Items listed in a dataset
- Opening Delimiter -

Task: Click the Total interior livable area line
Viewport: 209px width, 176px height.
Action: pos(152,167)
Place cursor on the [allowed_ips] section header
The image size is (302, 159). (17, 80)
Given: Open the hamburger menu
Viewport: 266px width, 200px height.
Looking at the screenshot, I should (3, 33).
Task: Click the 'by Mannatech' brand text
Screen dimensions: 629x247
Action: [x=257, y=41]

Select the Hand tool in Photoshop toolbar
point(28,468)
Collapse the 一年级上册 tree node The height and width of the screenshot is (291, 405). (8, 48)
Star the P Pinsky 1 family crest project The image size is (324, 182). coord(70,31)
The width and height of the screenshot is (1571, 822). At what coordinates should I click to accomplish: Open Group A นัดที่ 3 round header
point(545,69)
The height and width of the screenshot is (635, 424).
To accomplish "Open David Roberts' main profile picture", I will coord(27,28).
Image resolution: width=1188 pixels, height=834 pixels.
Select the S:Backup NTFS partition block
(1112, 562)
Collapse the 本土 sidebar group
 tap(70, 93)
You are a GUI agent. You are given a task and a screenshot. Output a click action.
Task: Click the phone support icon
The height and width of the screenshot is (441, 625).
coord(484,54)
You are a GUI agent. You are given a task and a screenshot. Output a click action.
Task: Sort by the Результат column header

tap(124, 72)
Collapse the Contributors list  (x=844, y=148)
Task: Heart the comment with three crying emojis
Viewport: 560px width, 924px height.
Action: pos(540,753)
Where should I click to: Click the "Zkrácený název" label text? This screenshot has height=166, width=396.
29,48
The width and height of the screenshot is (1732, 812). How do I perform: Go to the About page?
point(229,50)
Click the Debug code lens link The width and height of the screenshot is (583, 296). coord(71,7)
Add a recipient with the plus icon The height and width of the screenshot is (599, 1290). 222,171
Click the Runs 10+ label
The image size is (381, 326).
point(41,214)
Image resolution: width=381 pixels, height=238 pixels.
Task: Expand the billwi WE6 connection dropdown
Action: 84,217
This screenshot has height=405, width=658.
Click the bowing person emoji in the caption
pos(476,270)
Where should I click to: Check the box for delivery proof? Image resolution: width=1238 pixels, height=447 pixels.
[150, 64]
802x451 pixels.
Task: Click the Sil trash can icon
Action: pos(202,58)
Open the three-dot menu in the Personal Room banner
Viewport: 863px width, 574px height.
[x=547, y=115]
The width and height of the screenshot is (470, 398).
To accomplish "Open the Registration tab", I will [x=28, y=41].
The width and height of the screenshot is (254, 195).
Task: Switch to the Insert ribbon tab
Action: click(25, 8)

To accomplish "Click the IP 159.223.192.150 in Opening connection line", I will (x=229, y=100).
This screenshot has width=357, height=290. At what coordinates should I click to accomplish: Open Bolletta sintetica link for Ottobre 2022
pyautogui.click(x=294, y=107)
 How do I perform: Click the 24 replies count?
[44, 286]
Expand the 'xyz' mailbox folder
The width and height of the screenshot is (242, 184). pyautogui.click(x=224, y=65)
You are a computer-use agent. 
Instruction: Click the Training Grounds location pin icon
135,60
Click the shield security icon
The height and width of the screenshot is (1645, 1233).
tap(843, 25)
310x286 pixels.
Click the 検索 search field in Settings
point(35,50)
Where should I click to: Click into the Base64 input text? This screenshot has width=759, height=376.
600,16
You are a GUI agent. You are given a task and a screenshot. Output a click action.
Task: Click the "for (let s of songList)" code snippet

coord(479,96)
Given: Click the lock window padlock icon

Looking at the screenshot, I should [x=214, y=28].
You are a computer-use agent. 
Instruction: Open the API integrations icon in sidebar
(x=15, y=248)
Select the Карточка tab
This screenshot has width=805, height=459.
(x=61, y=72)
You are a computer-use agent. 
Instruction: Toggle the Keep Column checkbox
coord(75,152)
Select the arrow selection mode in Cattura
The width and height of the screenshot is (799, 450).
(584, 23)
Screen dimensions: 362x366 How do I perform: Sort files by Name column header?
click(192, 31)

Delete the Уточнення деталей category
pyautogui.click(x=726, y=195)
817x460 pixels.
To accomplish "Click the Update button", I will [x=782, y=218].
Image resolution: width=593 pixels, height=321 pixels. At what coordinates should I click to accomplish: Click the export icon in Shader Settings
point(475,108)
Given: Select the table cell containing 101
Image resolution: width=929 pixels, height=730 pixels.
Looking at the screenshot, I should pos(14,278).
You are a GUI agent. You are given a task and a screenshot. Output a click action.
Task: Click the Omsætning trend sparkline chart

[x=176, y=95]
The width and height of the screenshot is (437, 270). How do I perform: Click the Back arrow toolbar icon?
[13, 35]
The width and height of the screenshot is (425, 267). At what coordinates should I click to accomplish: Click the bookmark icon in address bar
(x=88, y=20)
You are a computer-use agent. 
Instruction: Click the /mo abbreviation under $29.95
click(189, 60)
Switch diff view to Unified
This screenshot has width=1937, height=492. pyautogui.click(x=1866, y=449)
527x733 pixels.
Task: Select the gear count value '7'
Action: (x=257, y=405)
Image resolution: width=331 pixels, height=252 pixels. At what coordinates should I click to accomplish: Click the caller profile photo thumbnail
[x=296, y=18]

- Closing Delimiter -

Only an exact retyping of the full data will do.

**Result:**
Task: Click the Total interior livable area line
Viewport: 209px width, 176px height.
Action: pos(152,167)
Place cursor on the [allowed_ips] section header
The image size is (302, 159). (17, 80)
Given: Open the hamburger menu
Viewport: 266px width, 200px height.
Looking at the screenshot, I should (3, 33).
Task: Click the 'by Mannatech' brand text
Screen dimensions: 629x247
Action: [x=257, y=41]

Select the Hand tool in Photoshop toolbar
point(28,468)
Collapse the 一年级上册 tree node The height and width of the screenshot is (291, 405). (8, 48)
Star the P Pinsky 1 family crest project The image size is (324, 182). coord(70,31)
The width and height of the screenshot is (1571, 822). At what coordinates should I click to accomplish: Open Group A นัดที่ 3 round header
point(545,69)
The height and width of the screenshot is (635, 424).
To accomplish "Open David Roberts' main profile picture", I will coord(27,28).
Image resolution: width=1188 pixels, height=834 pixels.
Select the S:Backup NTFS partition block
(1112, 562)
Collapse the 本土 sidebar group
 tap(70, 93)
You are a GUI agent. You are given a task and a screenshot. Output a click action.
Task: Click the phone support icon
The height and width of the screenshot is (441, 625).
coord(484,54)
You are a GUI agent. You are given a task and a screenshot. Output a click action.
Task: Sort by the Результат column header

tap(124, 72)
Collapse the Contributors list  (x=844, y=148)
Task: Heart the comment with three crying emojis
Viewport: 560px width, 924px height.
Action: pos(540,753)
Where should I click to: Click the "Zkrácený název" label text? This screenshot has height=166, width=396.
29,48
The width and height of the screenshot is (1732, 812). How do I perform: Go to the About page?
point(229,50)
Click the Debug code lens link The width and height of the screenshot is (583, 296). coord(71,7)
Add a recipient with the plus icon The height and width of the screenshot is (599, 1290). 222,171
Click the Runs 10+ label
The image size is (381, 326).
point(41,214)
Image resolution: width=381 pixels, height=238 pixels.
Task: Expand the billwi WE6 connection dropdown
Action: 84,217
This screenshot has height=405, width=658.
Click the bowing person emoji in the caption
pos(476,270)
Where should I click to: Check the box for delivery proof? Image resolution: width=1238 pixels, height=447 pixels.
[150, 64]
802x451 pixels.
Task: Click the Sil trash can icon
Action: pos(202,58)
Open the three-dot menu in the Personal Room banner
Viewport: 863px width, 574px height.
[x=547, y=115]
The width and height of the screenshot is (470, 398).
To accomplish "Open the Registration tab", I will [x=28, y=41].
The width and height of the screenshot is (254, 195).
Task: Switch to the Insert ribbon tab
Action: click(25, 8)

To accomplish "Click the IP 159.223.192.150 in Opening connection line", I will (x=229, y=100).
This screenshot has width=357, height=290. At what coordinates should I click to accomplish: Open Bolletta sintetica link for Ottobre 2022
pyautogui.click(x=294, y=107)
 How do I perform: Click the 24 replies count?
[44, 286]
Expand the 'xyz' mailbox folder
The width and height of the screenshot is (242, 184). pyautogui.click(x=224, y=65)
You are a computer-use agent. 
Instruction: Click the Training Grounds location pin icon
135,60
Click the shield security icon
The height and width of the screenshot is (1645, 1233).
tap(843, 25)
310x286 pixels.
Click the 検索 search field in Settings
point(35,50)
Where should I click to: Click into the Base64 input text? This screenshot has width=759, height=376.
600,16
You are a GUI agent. You are given a task and a screenshot. Output a click action.
Task: Click the "for (let s of songList)" code snippet

coord(479,96)
Given: Click the lock window padlock icon

Looking at the screenshot, I should [x=214, y=28].
You are a computer-use agent. 
Instruction: Open the API integrations icon in sidebar
(x=15, y=248)
Select the Карточка tab
This screenshot has width=805, height=459.
(x=61, y=72)
You are a computer-use agent. 
Instruction: Toggle the Keep Column checkbox
coord(75,152)
Select the arrow selection mode in Cattura
The width and height of the screenshot is (799, 450).
(584, 23)
Screen dimensions: 362x366 How do I perform: Sort files by Name column header?
click(192, 31)

Delete the Уточнення деталей category
pyautogui.click(x=726, y=195)
817x460 pixels.
To accomplish "Click the Update button", I will [x=782, y=218].
Image resolution: width=593 pixels, height=321 pixels. At what coordinates should I click to accomplish: Click the export icon in Shader Settings
point(475,108)
Given: Select the table cell containing 101
Image resolution: width=929 pixels, height=730 pixels.
Looking at the screenshot, I should pos(14,278).
You are a GUI agent. You are given a task and a screenshot. Output a click action.
Task: Click the Omsætning trend sparkline chart

[x=176, y=95]
The width and height of the screenshot is (437, 270). How do I perform: Click the Back arrow toolbar icon?
[13, 35]
The width and height of the screenshot is (425, 267). At what coordinates should I click to accomplish: Click the bookmark icon in address bar
(x=88, y=20)
You are a computer-use agent. 
Instruction: Click the /mo abbreviation under $29.95
click(189, 60)
Switch diff view to Unified
This screenshot has width=1937, height=492. pyautogui.click(x=1866, y=449)
527x733 pixels.
Task: Select the gear count value '7'
Action: (x=257, y=405)
Image resolution: width=331 pixels, height=252 pixels. At what coordinates should I click to accomplish: Click the caller profile photo thumbnail
[x=296, y=18]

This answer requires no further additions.